Warren was able to go into the most depth without directly being asked a climate-related question by describing her industrial proposal to invest $2 trillion in federal funding in clean energy programs when asked about creating new jobs. 

"There's a $23 trillion market coming for green products," she said. "We should be the leaders and the owners, and we should have that 1.2 million manufacturing jobs here in America."

The frustration among some Democrats was on display afterward. Sen. Brian Schatz (D-Hawaii), who is not running for president, called the questioning "shockingly brief." And Booker, who is a candidate, told CBS afterward he is "very frustrated I did not get to talk more about my vision for dealing with the crisis of climate change."

For the past month, the Democratic National Committee has faced intense pressure from climate activists — and even candidates themselves — to host a climate-focused debate, They reasoned that a planetary problem deserves a nationally televised platform where it can get undivided attention.

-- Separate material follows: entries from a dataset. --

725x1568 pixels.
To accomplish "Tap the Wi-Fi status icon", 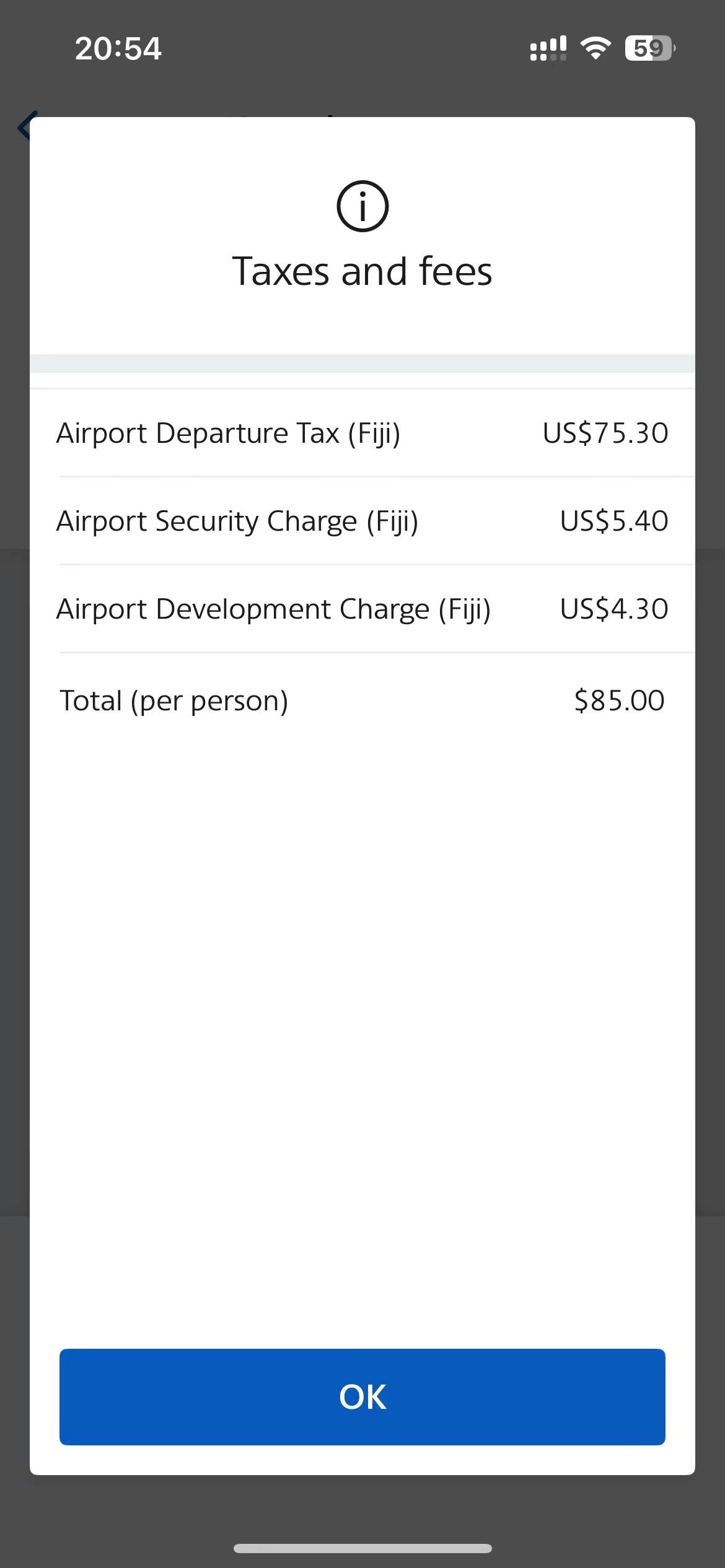I will coord(595,48).
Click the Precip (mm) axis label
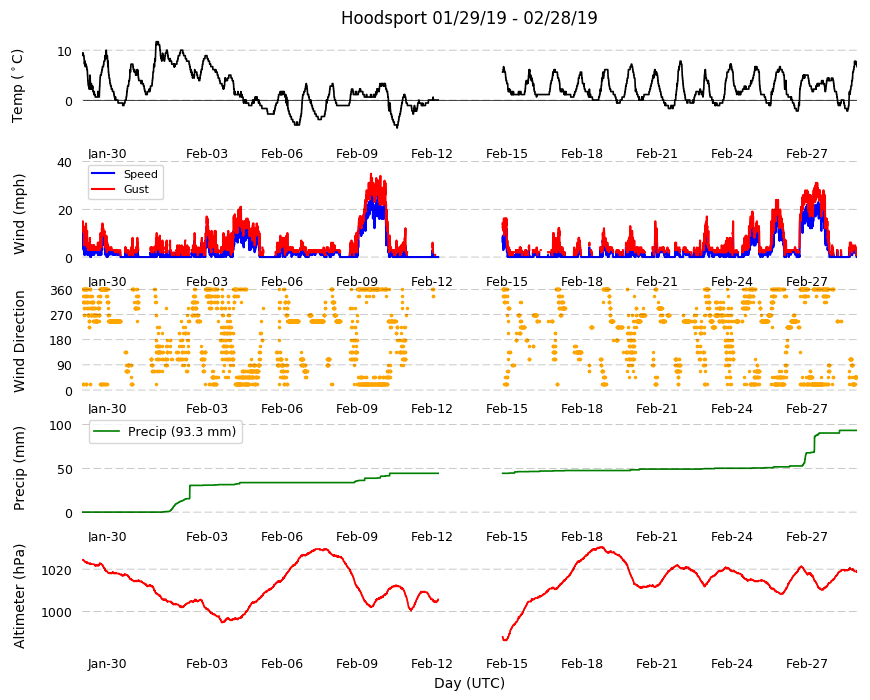Viewport: 870px width, 700px height. [x=19, y=468]
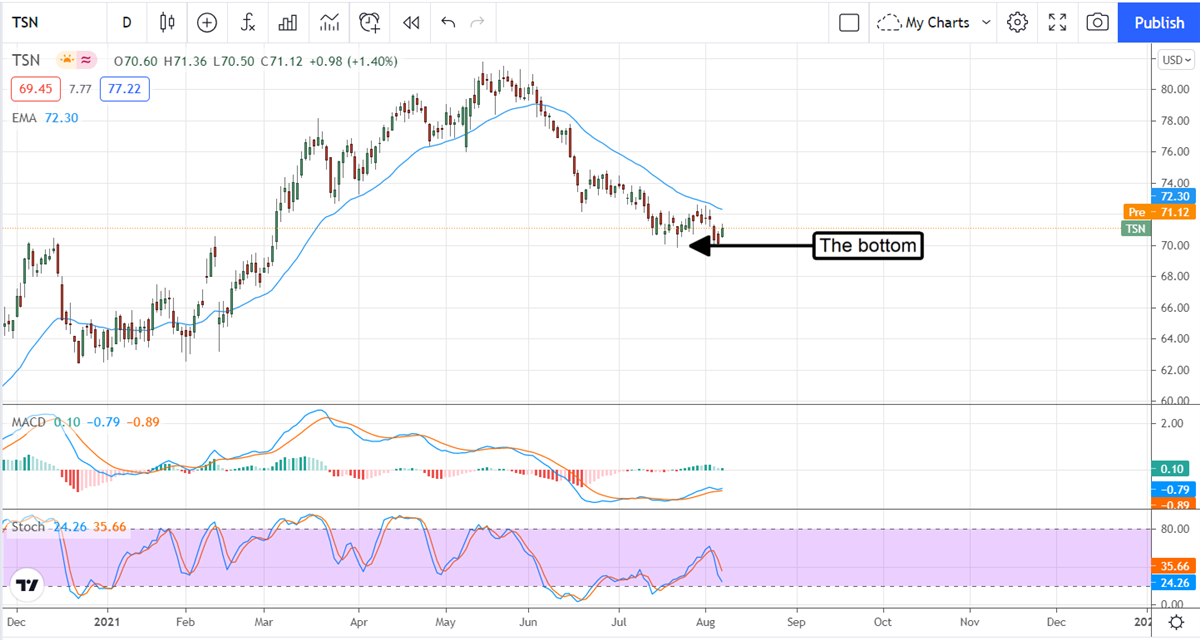Click the Publish button
Viewport: 1200px width, 640px height.
(1159, 22)
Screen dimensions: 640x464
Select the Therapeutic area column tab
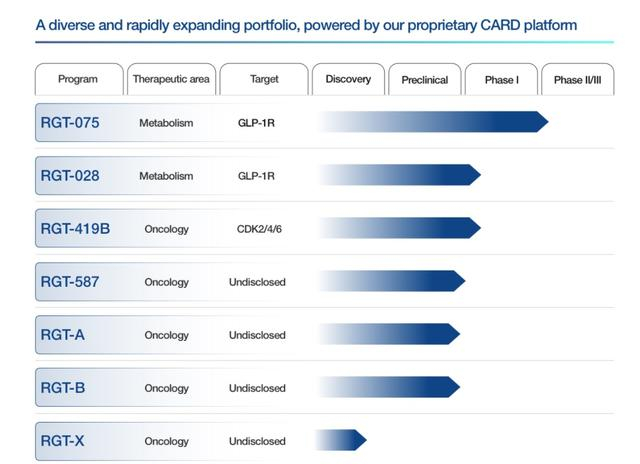click(x=171, y=79)
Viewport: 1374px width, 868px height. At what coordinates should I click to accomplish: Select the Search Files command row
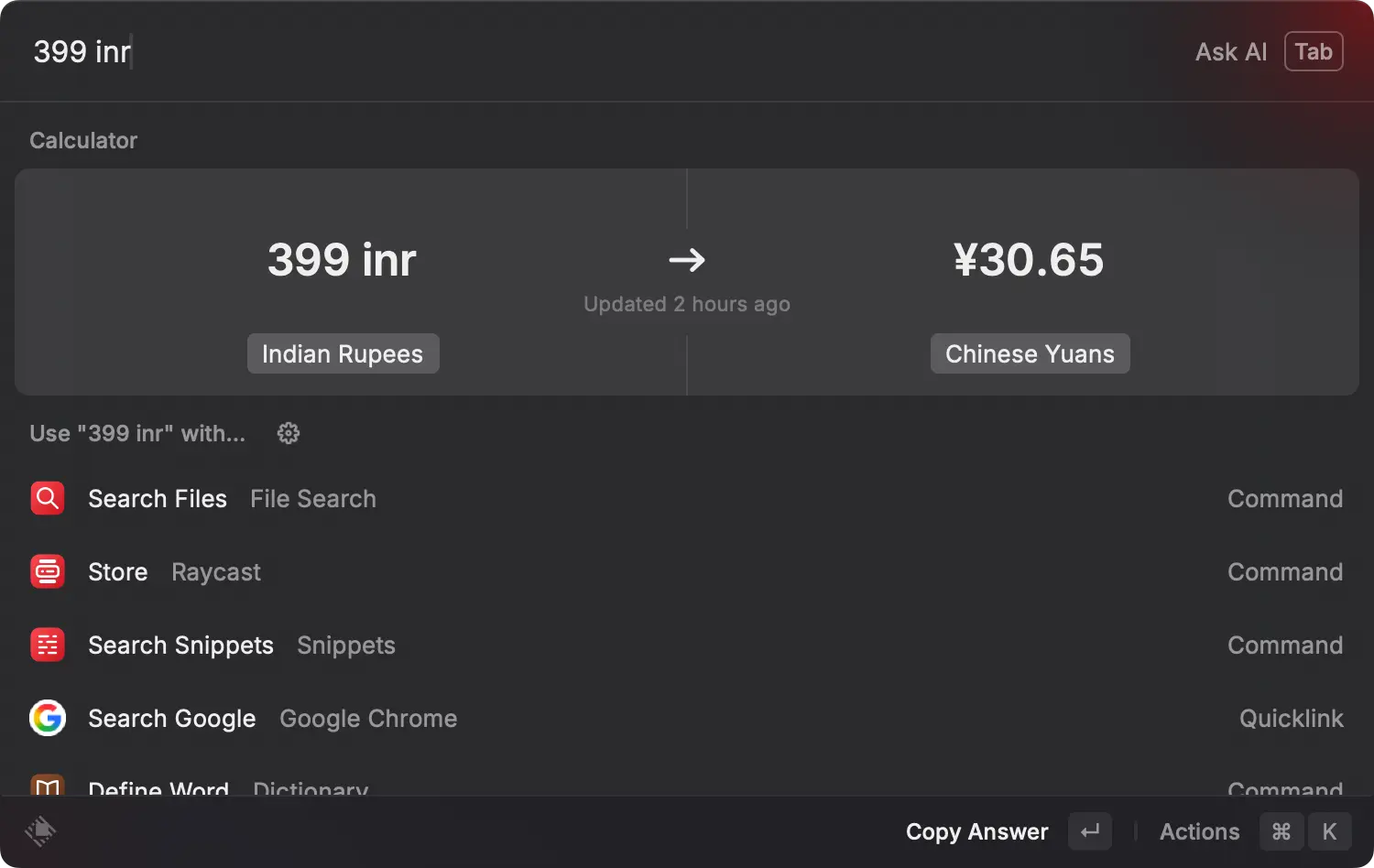(641, 498)
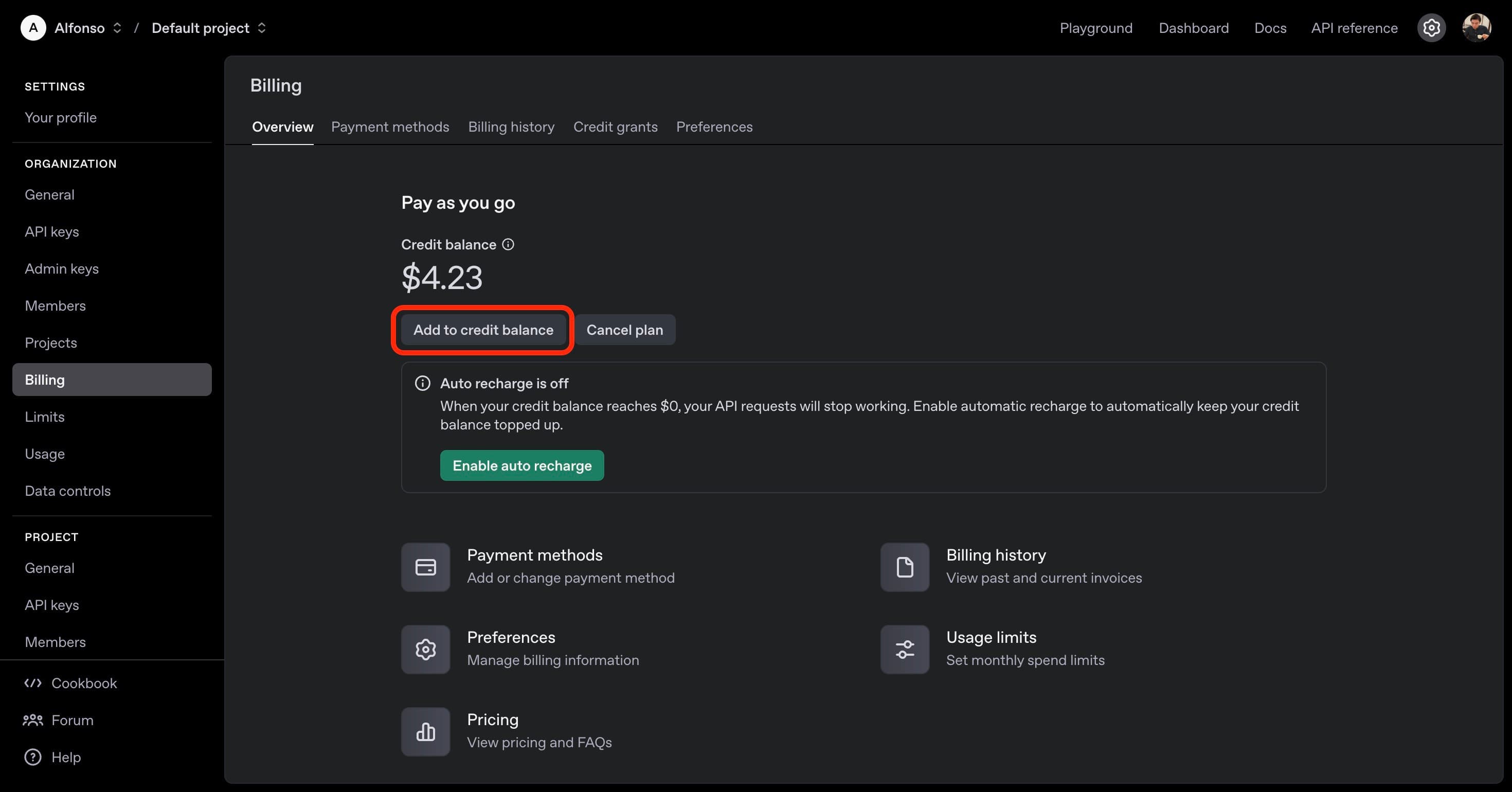Click the Billing history document icon
This screenshot has width=1512, height=792.
tap(904, 567)
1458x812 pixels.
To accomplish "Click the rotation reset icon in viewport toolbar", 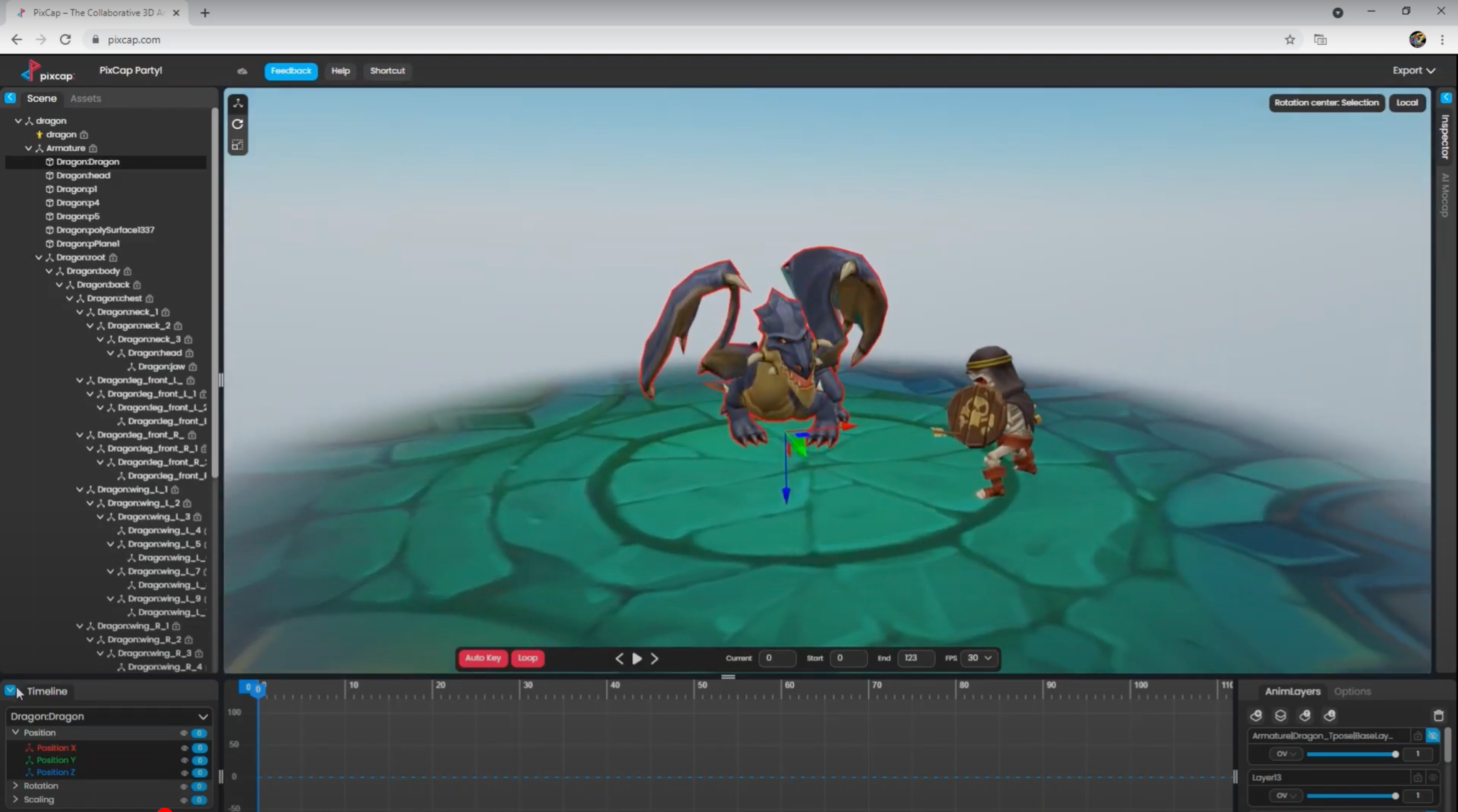I will click(238, 125).
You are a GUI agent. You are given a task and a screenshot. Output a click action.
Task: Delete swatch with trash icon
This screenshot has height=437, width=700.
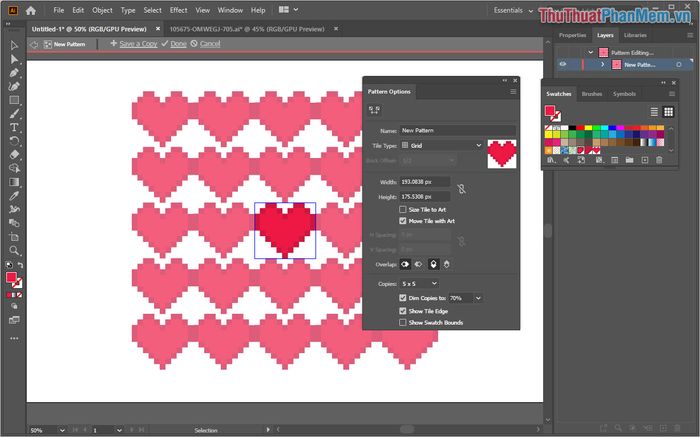pyautogui.click(x=659, y=160)
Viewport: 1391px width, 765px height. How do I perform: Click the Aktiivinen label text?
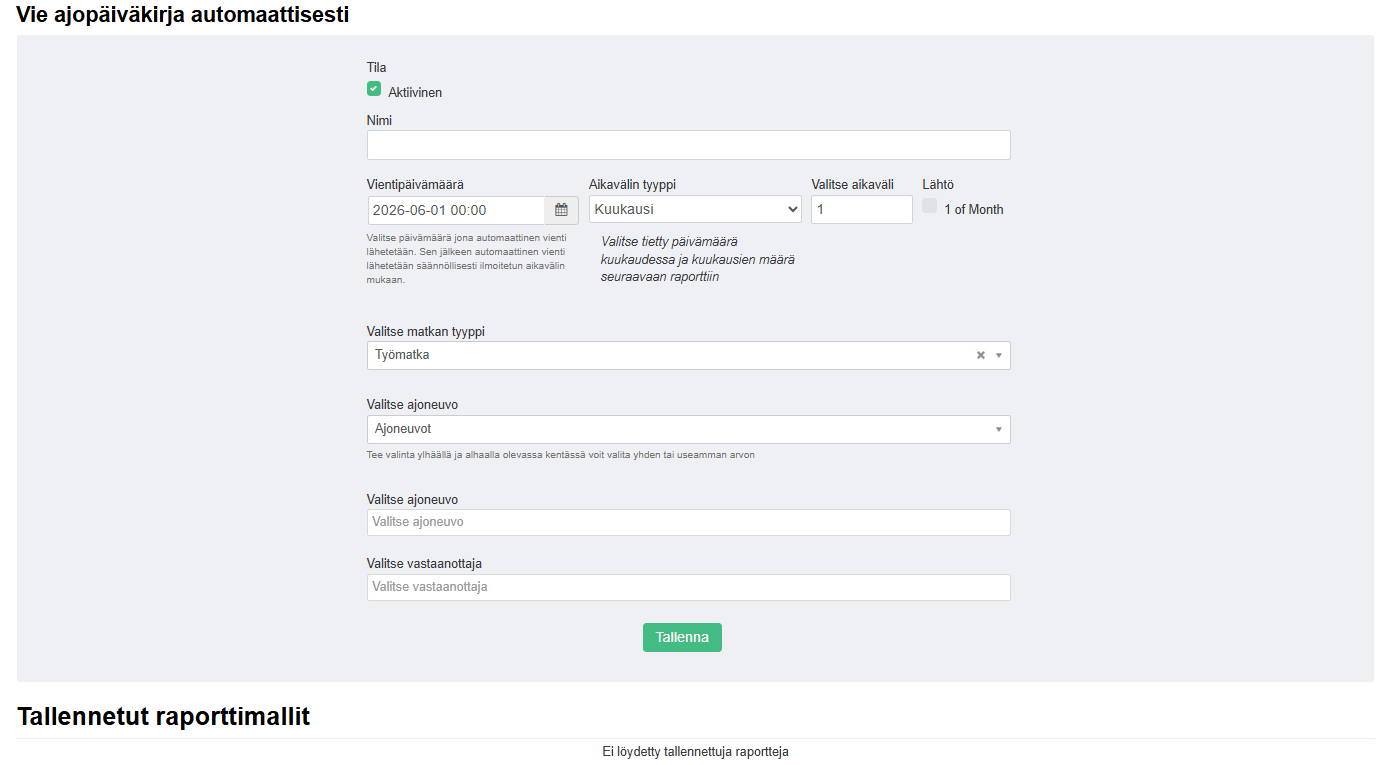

But the DNC has balked at the idea of any issue-specific debate, arguing if it concedes on this than many other single-issue debates will be demanded by the Democratic base.

Of course, the committee cannot control what — or how many — questions NBC hosts ask. The network returns with the second installment of the debate Thursday evening, with a fresh slate of 10 contenders. 


— Another Trump official leaves amid ethics scrutiny: The Environmental Protection Agency’s top air official Bill Wehrum has resigned from his post amid questions over whether he violated federal ethics rules, The Post’s Juliet Eilperin and Brady Dennis report. House lawmakers launched a probe into whether Wehrum, who previously represented power companies as an attorney, may have improperly helped former industry clients after joining the Trump administration. Without consulting with ethics officials, Wehrum met with two former clients from his old firm less than a month after joining the agency. He also in the same month participated in a decision that seemed to benefit a former client.

Why is he leaving? Though no reason was explicitly cited, Eilperin and Dennis report Wehrum had privately expressed concern about how the ongoing investigation was impacting his former law firm, Hunton Andrews Kurth. And Politico reports his ties to the Utility Air Regulatory Group, the influential utility group he represented via the firm, is at the center of his departure. 

The woman replacing Wehrum: Anne Idsal, currently the principal deputy assistant administrator at the air office, is slated to temporarily take over as the head of the agency’s Office of Air and Radiation. Like others in the administration, Idsal – who has been in her current role since April and previously served as a regional administrator of EPA’s Region 6 – has previously “downplayed the role of human activity in climate change,” E&E News reports. "I think it's possible that humans have some type of impact on climate change," Idsal told the Texas Observer in a December 2017 interview. "I just don't know the extent of that."

— EPA to reconsider decision on controversial Alaska mining project: The agency announced it would reconsider a decision made by the previous administration to halt development of the Pebble Mine project near Alaska’s Bristol Bay. “Today’s step is a move toward good government decision making, which we owe under the law to both the public and project proponents,” EPA General Counsel Matthew Leopold said in a statement. The new memo follows a surprising move by former EPA administrator Scott Pruitt in January 2018 to announce that the agency would leave the Obama administration’s determination in place that the project would cause harm to Alaska's Bristol Bay water­shed. The EPA’s latest move “restarts a review that had been put on hold since early 2018, and comes as the Trump administration works to reduce regulation over extractive industries and boost domestic development of minerals, especially those used in electric vehicles,” Reuters reports.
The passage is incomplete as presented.